Algorithms employed by Twitter to limit the reach of hateful content are preventing the accounts of prominent Republicans, such as RNC chair Ronna Romney McDaniel, from appearing in search results.
The phenomenon known as “shadow banning” has affected several conservative Republican lawmakers, including Representatives Mark Meadows, Jim Jordan, and Matt Gaetz, as well as Donald Trump Jr.’s spokesman Andrew Surabian. It has not extended to their counterparts on the left, whose accounts continue to auto-populate in Twitter search results.
When contacted for comment, a Twitter spokesman told Vice that the shadow bans were the result of algorithms that analyze “account behavior” in order to reduce the visibility of accounts that routinely spew hateful and bigoted content.

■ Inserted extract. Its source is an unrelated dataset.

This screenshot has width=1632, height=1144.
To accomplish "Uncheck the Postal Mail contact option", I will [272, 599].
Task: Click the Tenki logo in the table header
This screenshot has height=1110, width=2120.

The stated goal of the shadow-banning algorithms, according to a May 15 blog post, is to elevate the visibility of accounts that are “contributing to the healthy conversation” in searches and conversation.

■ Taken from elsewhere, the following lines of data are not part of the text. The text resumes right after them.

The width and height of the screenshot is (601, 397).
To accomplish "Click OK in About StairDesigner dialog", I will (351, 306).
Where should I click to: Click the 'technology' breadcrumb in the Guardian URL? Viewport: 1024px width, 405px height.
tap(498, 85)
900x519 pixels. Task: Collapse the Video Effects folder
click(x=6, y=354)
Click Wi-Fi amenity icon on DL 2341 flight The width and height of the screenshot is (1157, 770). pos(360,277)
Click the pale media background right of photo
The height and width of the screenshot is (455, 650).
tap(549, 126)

“We are aware that some accounts are not automatically populating in our search box and shipping a change to address this,” the spokesman told Vice.
During two Capitol Hill hearings conducted in recent months, Republican lawmakers have argued that the content-filtering systems employed by Facebook and Twitter to elevate the discourse on their platforms have disproportionately silenced conservative voices.
A spokesman for Representative Gaetz suggested the shadow ban may be related to the lawmakers’ aggressive questioning of Twitter executives in a hearing last week. During the hearing, Gaetz argued that platforms like Twitter, which claim to be “neutral publishers” under federal law, should not privilege certain forms of content over others.
“It is curious that these allegations would arise the week following Congressman Gaetz’s heated exchange with Twitter senior executives before the House Judiciary Committee,” the spokesman for Gaetz told Vice.
McDaniel, whose counterpart, DNC chair Tom Perez, has not been affected by shadow banning, demanded an explanation in a statement provided to Vice.